Lets put it this way. If Microsoft comes out with an "open standard" and the OSS community comes out with an "open standard", whats the big deal? This means that Microsoft products will be able to natively support OSS document standards, and the OSS community will support Microsoft standards. Its not like either community needs to reverse-engineer the document format, both communities are making their standards open and thus, easily supported by 3rd parties.
What I find laughable is the idea that a government has to support ONE standard. I mean, does it really make a hill of beans difference for politicians? Whether your a politician that support the OSS community, or swears by retail software companies (depends where most of your campaign monies came from or didn't come from), the applications your going to use will be able to support either or standards.

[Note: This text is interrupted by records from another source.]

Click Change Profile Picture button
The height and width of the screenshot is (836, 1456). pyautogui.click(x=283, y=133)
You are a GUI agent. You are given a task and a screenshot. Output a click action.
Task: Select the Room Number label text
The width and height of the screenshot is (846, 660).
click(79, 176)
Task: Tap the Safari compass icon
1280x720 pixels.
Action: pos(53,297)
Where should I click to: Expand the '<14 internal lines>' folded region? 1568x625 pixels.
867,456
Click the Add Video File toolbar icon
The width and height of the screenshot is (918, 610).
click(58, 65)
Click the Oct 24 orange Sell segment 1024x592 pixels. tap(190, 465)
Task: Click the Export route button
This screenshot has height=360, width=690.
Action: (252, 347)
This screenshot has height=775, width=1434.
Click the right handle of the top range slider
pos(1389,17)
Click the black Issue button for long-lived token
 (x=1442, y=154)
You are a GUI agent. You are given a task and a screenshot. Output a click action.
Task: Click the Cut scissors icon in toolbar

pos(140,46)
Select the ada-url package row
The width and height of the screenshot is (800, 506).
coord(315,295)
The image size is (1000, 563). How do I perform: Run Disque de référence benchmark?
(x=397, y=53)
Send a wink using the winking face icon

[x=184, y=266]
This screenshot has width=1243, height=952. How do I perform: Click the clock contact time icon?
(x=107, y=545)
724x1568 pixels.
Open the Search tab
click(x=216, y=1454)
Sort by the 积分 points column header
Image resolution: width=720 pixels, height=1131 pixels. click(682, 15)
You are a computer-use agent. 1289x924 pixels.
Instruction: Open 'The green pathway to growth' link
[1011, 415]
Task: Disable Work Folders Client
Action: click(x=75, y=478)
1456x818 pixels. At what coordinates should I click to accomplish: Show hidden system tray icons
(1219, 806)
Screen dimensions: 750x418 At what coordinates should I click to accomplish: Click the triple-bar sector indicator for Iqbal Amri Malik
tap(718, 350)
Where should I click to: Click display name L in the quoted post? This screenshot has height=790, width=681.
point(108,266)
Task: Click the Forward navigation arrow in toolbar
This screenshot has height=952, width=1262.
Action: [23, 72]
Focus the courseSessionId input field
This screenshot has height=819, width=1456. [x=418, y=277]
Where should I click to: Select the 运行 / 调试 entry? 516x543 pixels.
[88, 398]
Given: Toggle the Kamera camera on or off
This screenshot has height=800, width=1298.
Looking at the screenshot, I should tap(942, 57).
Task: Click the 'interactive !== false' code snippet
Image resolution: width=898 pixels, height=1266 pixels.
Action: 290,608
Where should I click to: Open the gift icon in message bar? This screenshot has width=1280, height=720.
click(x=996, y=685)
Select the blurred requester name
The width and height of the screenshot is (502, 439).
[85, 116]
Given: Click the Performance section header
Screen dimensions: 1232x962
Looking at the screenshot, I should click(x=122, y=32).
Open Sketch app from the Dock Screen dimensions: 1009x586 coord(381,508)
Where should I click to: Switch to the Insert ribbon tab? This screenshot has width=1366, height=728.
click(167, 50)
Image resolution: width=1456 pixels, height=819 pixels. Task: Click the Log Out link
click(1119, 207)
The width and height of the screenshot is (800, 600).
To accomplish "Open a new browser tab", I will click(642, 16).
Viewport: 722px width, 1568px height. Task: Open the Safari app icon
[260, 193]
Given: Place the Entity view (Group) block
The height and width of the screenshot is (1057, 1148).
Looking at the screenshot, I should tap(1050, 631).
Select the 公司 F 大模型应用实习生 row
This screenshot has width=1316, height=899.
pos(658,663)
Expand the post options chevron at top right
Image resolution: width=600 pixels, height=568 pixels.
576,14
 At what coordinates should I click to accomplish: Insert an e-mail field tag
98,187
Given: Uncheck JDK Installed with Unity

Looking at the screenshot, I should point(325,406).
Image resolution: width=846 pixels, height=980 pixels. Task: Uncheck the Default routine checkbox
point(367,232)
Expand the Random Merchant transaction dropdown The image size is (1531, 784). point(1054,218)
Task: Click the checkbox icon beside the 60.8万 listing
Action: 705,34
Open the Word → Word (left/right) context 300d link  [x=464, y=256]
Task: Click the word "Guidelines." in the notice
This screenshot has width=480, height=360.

Making a software product support one and only one standard is Stupid, period, with a capital S, especially when you have such disparaging differences between the OSS and retail software communities.
So, get over it. I mean, this doesn't need to have have taxpayers money wasted on such an endeavour to try and promote one person's open document standards over another. This is one of those non-news items that people seem to get all fired up over.
As long as I can go into application X, and open application's Y documents, who freakin cares what document format is being used!
If you really need a common standard, saving everything to PDF for goodness sakes!
I haven't thought of anything clever to put here, but then again most of you haven't either.